Mafia
Francesco Schiavone, il Sandokan dei Casalesi, si è pentito. Collaborerà con la giustizia
Il capo del clan di Camorra era in carcere da 26 anni ed era condannato all'ergastolo. Le sue confessioni potrebbero aprire le porte a nuove rivelazioni su alcuni misteri irrisolti e sul rapporto tra clan e politica. Roberto Saviano: “Collaborerà davvero o lo ha fatto solo per evitare il carcere a vita?"
Francesco Schiavone, il boss della Camorra conosciuto come "Sandokan", si è pentito. Era uno degli ultimi irriducibili della camorra casalese, custode di importanti segreti, ma dopo 26 anni di prigione, la maggior parte trascorsi in regime del carcere duro, il capo indiscusso del clan dei Casalesi, ha deciso di collaborare con la giustizia.
La notizia, riportato per prima dal quotidiano "Cronache di Caserta", è stata confermata dalla Direzione Nazionale Antimafia. In questi giorni le forze dell'ordine si sono recate a Casal di Principe per proporre ai parenti del capoclan, tra cui il figlio Ivahnoe, di entrare nel programma di protezione. Secondo quanto si apprende, la decisione sarebbe maturata nelle ultime settimane, durante le quali la Dna e la Dda di Napoli hanno svolto un lavoro con la massima discrezione.
Schiavone fu arrestato nel 1998 e condannato all'ergastolo nel maxi processo Spartacus e per diversi omicidi; prima di lui hanno deciso di pentirsi il figlio primogenito Nicola, nel 2018, quindi nel 2021 il secondo figlio Walter. Restano in carcere gli altri figli Emanuele Libero, che uscirà di cella ad agosto prossimo, e Carmine, mentre la moglie di Sandokan, Giuseppina Nappa, non è a Casal di Principe. La decisione di Sandokan potrebbe anche essere un messaggio a qualcuno a non provare a riorganizzare il clan, un modo per mettere una pietra tombale sulle aspirazioni di altri possibili successori. La collaborazione di Francesco Schiavone potrebbe far luce su alcuni misteri irrisolti, come l'uccisione in Brasile nel 1988 del fondatore del clan Antonio Bardellino, o sugli intrecci tra camorra e politica.

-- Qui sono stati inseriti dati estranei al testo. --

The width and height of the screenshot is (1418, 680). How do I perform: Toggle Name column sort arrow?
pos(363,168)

A oggi restano Irriducibili nella loro volontà di non collaborare con lo Stato l'altro storico capo dei Casalesi Francesco Bidognetti, noto come "Cicciotto e Mezzanotte", in carcere dal 1993, e Michele Zagaria, catturato il 7 dicembre 2011 dopo sedici anni di latitanza. Tra i boss dei Casalesi che hanno invece deciso di collaborare con la giustizia compare invece anche Antonio Iovine, "o ninno", arrestato nel 2010 dopo 15 anni di latitanza.

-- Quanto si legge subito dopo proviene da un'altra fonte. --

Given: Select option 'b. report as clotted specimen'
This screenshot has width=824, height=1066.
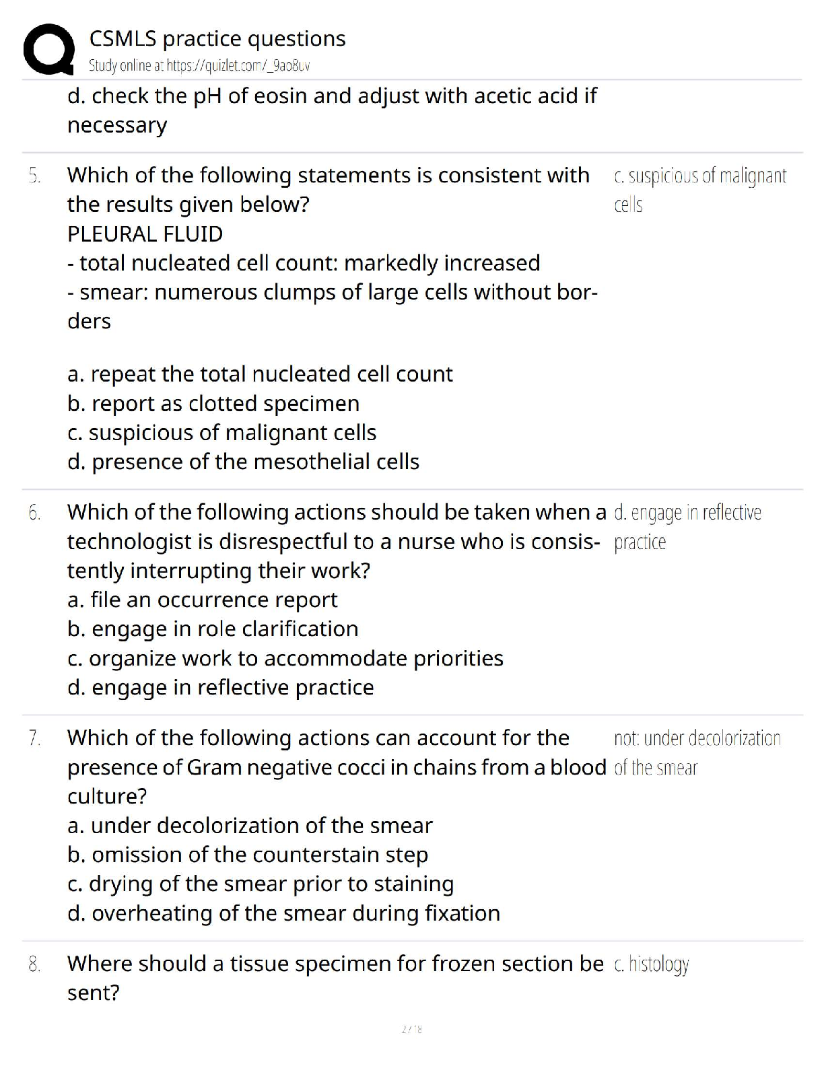Looking at the screenshot, I should [213, 404].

Schiavone, soprannominato Sandokan per una presunta somiglianza con Kamir Bedi che aveva interpretato negli anni ’70 il personaggio in una nota serie tv, è nato a Casal di Principe il 3 marzo del ’54. Condannato diverse volte, anche per omicidio, e a un ergastolo al termine del processo Spartacus, è oggi al regime di 41 bis, confermato nel gennaio 2018 dalla Cassazione che ha respinto una istanza di revoca presentata dai suoi legali
«Il pentimento di Francesco Schiavone è sicuramente un po' tardivo ma è comunque importante, perché vuol dire che anche queste persone hanno una coscienza» ha commentato Marisa Diana, sorella di don Peppe, il sacerdote ucciso dal clan dei Casalesi il 19 marzo del 1994, di cui quest'anno è ricorso il trentennale.
Non si è fatto attendere il duro commento di Roberto Saviano: «Schiavone collaborerà o vuole solo evitare l'ergastolo?». Così lo scrittore di Gomorra ha scritto su Instagram: «Schiavone è il capo del clan dei Casalesi (insieme a Bidognetti) e ha deciso di collaborare con la giustizia. Sarà davvero così? Collaborerà dando informazioni importanti o farà come il figlio e la moglie (e altri ex capi) che a oggi hanno detto molto poco?». E poi lo scrittore di Gomorra conclude: «Conscio della debolezza dello Stato alla ricerca solo di poter comunicare un pentimento, gli basterà dare qualche prova di omicidio, qualche tangente ed evitarsi l'ergastolo? Riuscirà a farlo senza svelare dove si trovano i soldi della camorra e senza dimostrare i legami politici imprenditoriali reali? Lo scopriremo monitorando e analizzando quello che accadrà».